Redox reactions: involve both

Redox reactions put the two half-reactions (one reduction, one oxidation) together into a complete equation. In a redox reaction, one species undergoes a loss of electrons in the oxidation half-reaction, while another species undergoes a gain of those same electrons in the reduction half-reaction. Thus, a redox reaction is a chemical reaction that involves the transfer of electrons between two species.

Oxidation Examples

Rust is the classic example of oxidation. Iron metal undergoes oxidation to form brown iron (III) oxide. Other examples of oxidation reactions include zinc metal displacing silver or copper in a solution, with zinc getting oxidized to the zinc (II) ion. And burning anything in oxygen, for example sugar or magnesium, is an oxidation reaction. Bleaching something, like hair, blue jeans, or glowing tonic water, is also an oxidation-reduction reaction – the sodium hypochlorite in bleach is the oxidizer.

oxidation reduction redox reaction
Zinc is oxidized to the Zn+2 ion, and Tin+2 ions are reduced to beautiful needle-like elemental tin crystals

Examples of Redox Reactions

Let’s take a look at some examples of full redox reactions

CO2 (g) + H2 (g) → CO (g) + H2O (g)

CH4 (g) + O2 (g) → CO2 (g) + H2O (g)

Zn + CuCl2 → ZnCl2 + Zn

Na + Cl → NaCl

How do you recognize redox reactions?

The easiest and primary way to recognize a redox reaction is by look for changes in the oxidation states of atoms from the reactants to the products. One species should have its oxidation number decrease from reactants to products (this, again, is reduction). Another species in the same reaction should have its oxidation number increased from reactants to products (this, again, is oxidation). Just remember – the number of electrons lost should be equal to the number of electrons gained.

Reminder: an atom’s oxidation number (also sometimes called the oxidation state) is a measure of how many electrons it has gained or lost. That is, an oxidation number of zero indicates a neutral atom. Similarly, gaining electrons decreases the oxidation number, since electrons are negative and thus add a negative charge. Losing electrons increases the oxidation number, since the negative charge is being lost. Read more about oxidation states here!

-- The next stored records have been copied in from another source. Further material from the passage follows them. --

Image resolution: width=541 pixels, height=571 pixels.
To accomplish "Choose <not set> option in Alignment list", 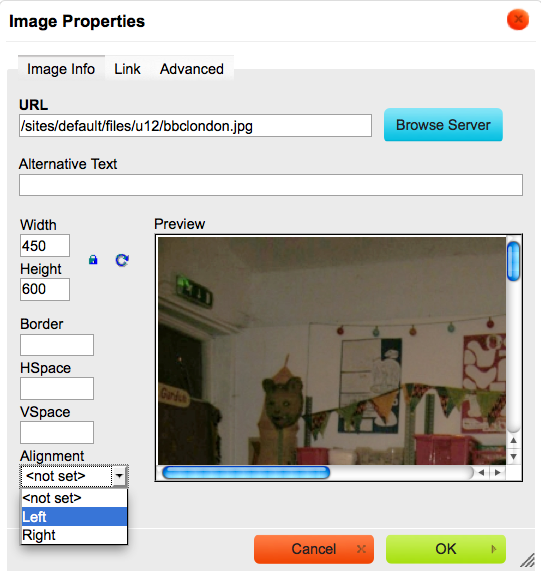I will pyautogui.click(x=74, y=498).
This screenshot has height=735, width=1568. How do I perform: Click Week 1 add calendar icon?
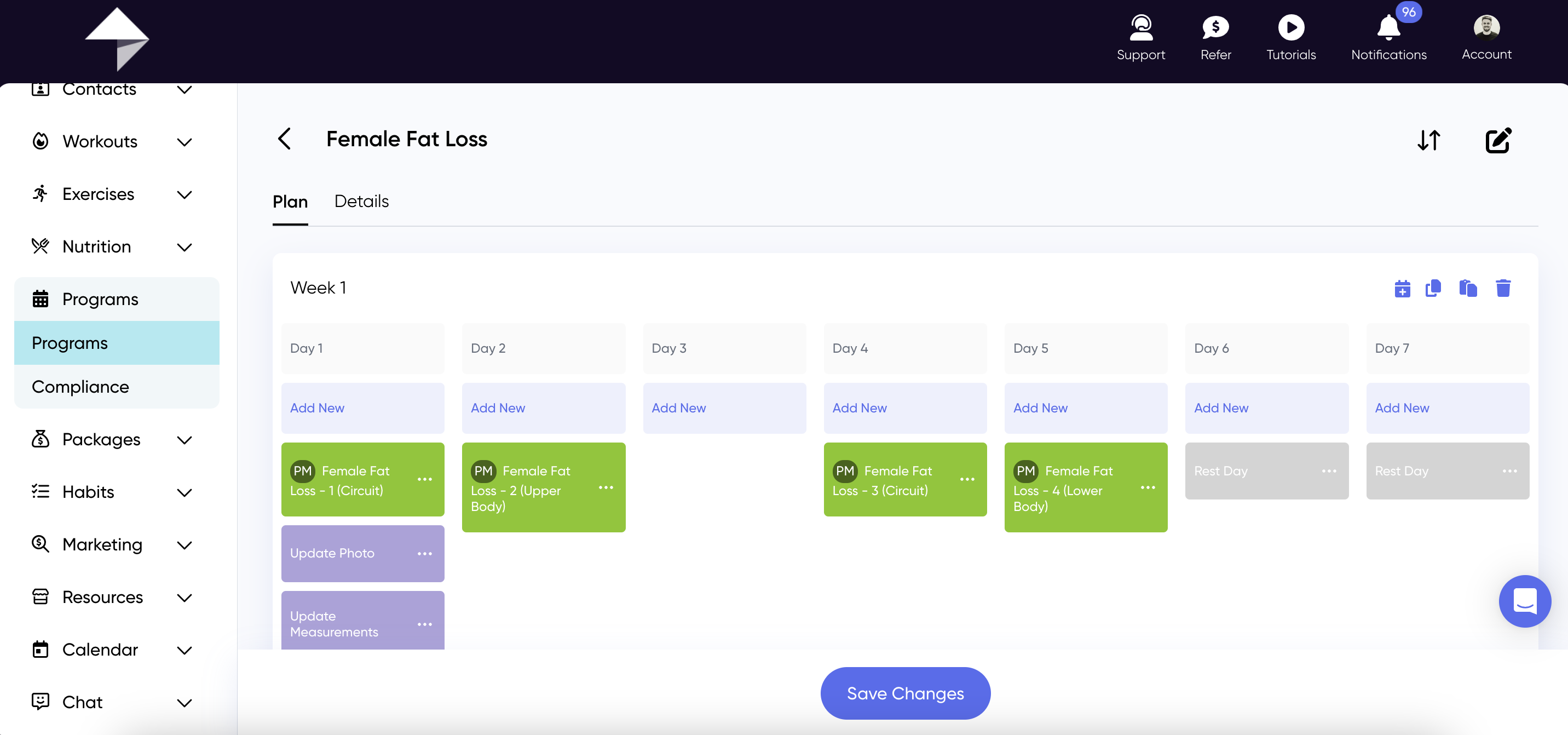point(1403,288)
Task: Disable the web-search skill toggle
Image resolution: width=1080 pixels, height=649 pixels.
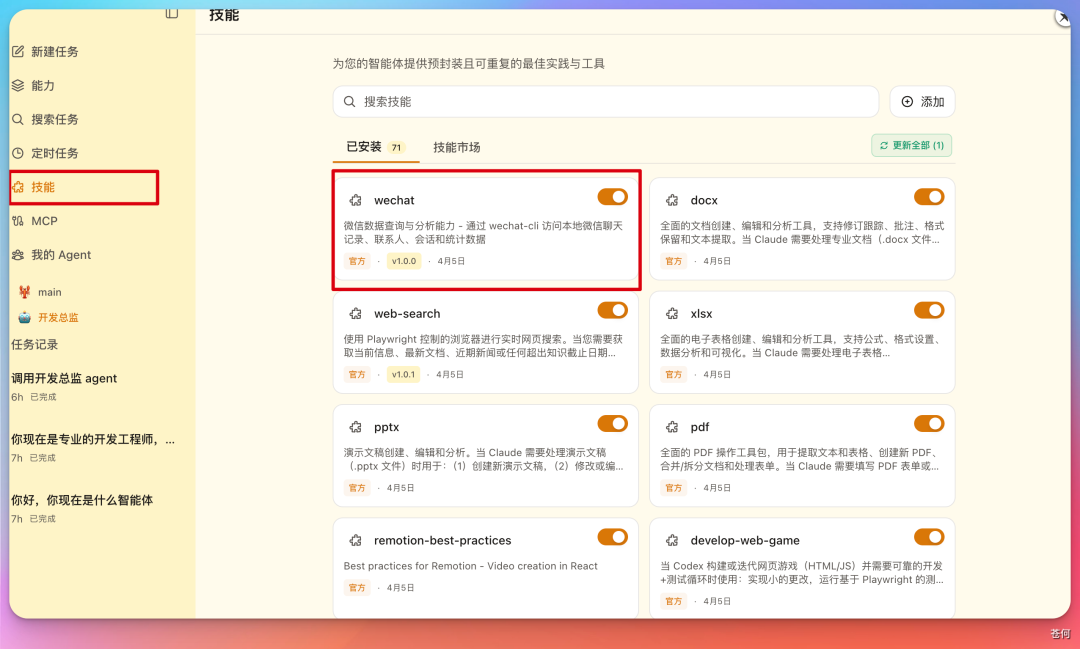Action: (x=612, y=310)
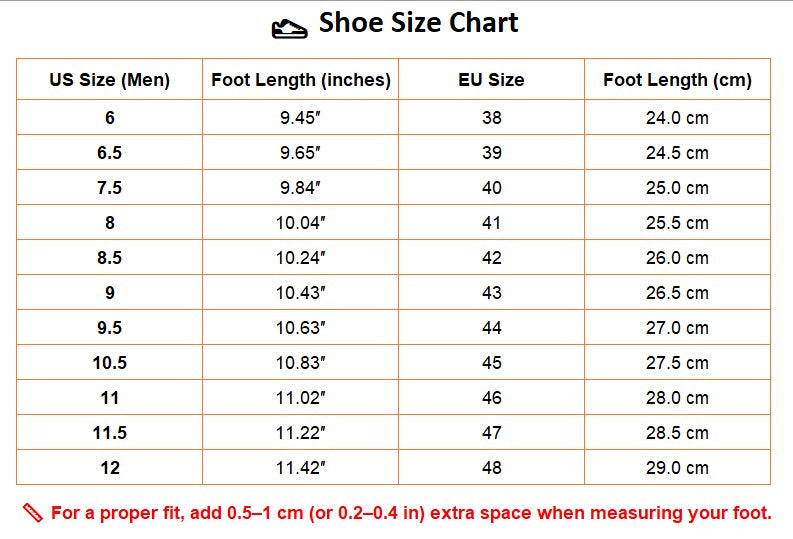This screenshot has height=539, width=793.
Task: Select EU size 40 cell
Action: 492,187
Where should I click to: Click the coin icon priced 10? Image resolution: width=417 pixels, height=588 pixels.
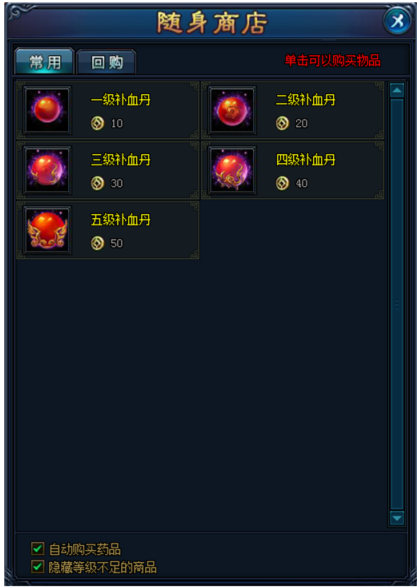tap(98, 123)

Common types of redox reactions

Aside from using oxidation states to recognize redox reactions, there are other clues to when a redox reaction is happening; namely, there are a few different types of reactions where reduction and oxidation often both take place.

  • Combination reactions: these reactions combine elements to create a compound, generally taking the form of A + B → AB
  • Decomposition reactions: these reactions are the reverse of combination reactions; a compound decomposes into its elemental parts. These generally take the form of AB → A + B
  • Combustion reactions: these reactions involve a fuel (usually organic) and oxygen as reactants, and result in water and carbon dioxide, and occasionally another organic product such as nitrogen. The general form is X + O2 → CO2 + H2O. This equation, of course, needs to balanced according to what X, the organic fuel, is.
  • Displacement reactions with an oxidation state change. One can classify reactions as either single replacement, where the reaction involves the replacement of one element in a compound by another one, or double replacement, where the reaction involves the replacement of an element in each of the two different reactants. Effectively, swapped. The general form of a single replacement reaction is A + BC → B + AC. The general form of a double replacement reaction is AB + CD → AD + CB.

See our tutorial on balancing redox reactions for more information and further examples!

These are usually NOT redox reactions:

  • Acid-base reactions
  • Simple precipitation reactions
  • Double displacement reactions with no oxidation state change

Video of a simple redox reaction

Let’s look at an oxidation reduction reaction. During the elephant toothpaste reaction in this video, potassium permanganate’s manganese undergoes reduction from the +7 to the +4 and +2 oxidation states, while hydrogen peroxide’s oxygen undergoes oxidation from the -1 to the 0 oxidation state, resulting in the formation of elemental oxygen.